**Excerpted passage:**
☆ ☆ ☆ ☆ ☆ ☆ ☆
# Is is really necessary to rebuild all ports after upgrading?



## mariourk (Apr 10, 2014)

I just went from 9.1 to 9.2 to 10.0. All that's left, is rebuilding the installed ports. I wonder, is this really necessary, or is it a mere precausion? If everything functions normal and I see no errors in the logs, do I still need to rebuild everything?

How do you guys handle this?


----------



## SirDice (Apr 10, 2014)

*Re: Is is really necessary to rebuild all ports after upgrad*

Yes, it's necessary. After a major version upgrade _always_ rebuild or reinstall all ports.


----------



## kpa (Apr 10, 2014)

*Re: Is is really necessary to rebuild all ports after upgrad*

The technical reason is that the so called ABI (application binary interface) has changed with the newer version of the operating system. It now contains a different set of shared libraries and in some cases a different set of system calls that differ from what the old version offered. You can think the ABI as a "contract" that is valid only on the same major version of the OS. When moving to next higher major version of the OS the contract is no longer valid and any binary programs that were compiled on the older version of the OS are no longer guaranteed to work. Programs that are part of the base system have to be also updated of course but this update is covered by `make installworld`. There's also a small set of programs that are guaranteed to work with a kernel from the next higher major version to make sure the upgrade of world can be done in single user mode after booting the new kernel the first time.


----------



## mariourk (Apr 10, 2014)

*Re: Is is really necessary to rebuild all ports after upgrad*

Isn't there a way to check if there are programs affected by abi breakages, so only those need to be recompiled? If not, shoudn't this be a feature? Or is this way too complex to do?


----------



## kpa (Apr 10, 2014)

*Re: Is is really necessary to rebuild all ports after upgrad*

It could be done with symbol versioning but it's way too complex to catch all edge cases like making sure the the minimal set of programs I mentioned still works with the next major version of the kernel. Also the binutils that FreeBSD still uses is old and buggy and who knows if it would actually work. Maybe when we get the binutils from the LLVM project it could all change.


----------



## mariourk (Apr 10, 2014)
☆ ☆ ☆ ☆ ☆ ☆ ☆
**Provided data:**
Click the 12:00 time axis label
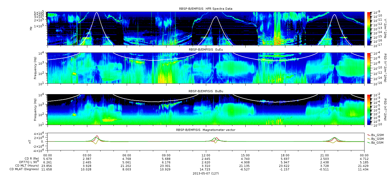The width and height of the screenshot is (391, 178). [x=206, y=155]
☆ ☆ ☆ ☆ ☆ ☆ ☆
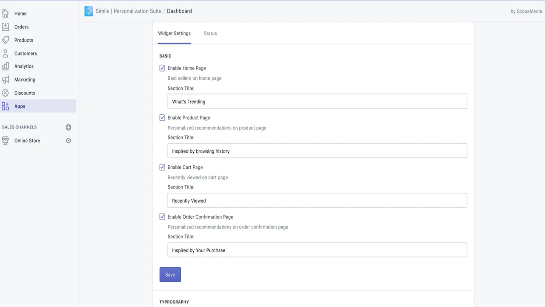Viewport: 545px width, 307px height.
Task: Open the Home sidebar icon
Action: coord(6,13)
☆ ☆ ☆ ☆ ☆ ☆ ☆
**Exercises:**
**1)** Repeat the passage from the thread on rebuilding ports after an upgrade, starting at "I just went" and ending at "SirDice (Apr 10, 2014)".
**2)** Reproduce the lines of the records starting at the line that contains "Viewport: 545px width, 307px height." and ending at the line that contains "Action: coord(6,13)". Leave the pictures out.

**Replies:**
**1)**
I just went from 9.1 to 9.2 to 10.0. All that's left, is rebuilding the installed ports. I wonder, is this really necessary, or is it a mere precausion? If everything functions normal and I see no errors in the logs, do I still need to rebuild everything?

How do you guys handle this?


----------



## SirDice (Apr 10, 2014)

**2)**
Viewport: 545px width, 307px height.
Task: Open the Home sidebar icon
Action: coord(6,13)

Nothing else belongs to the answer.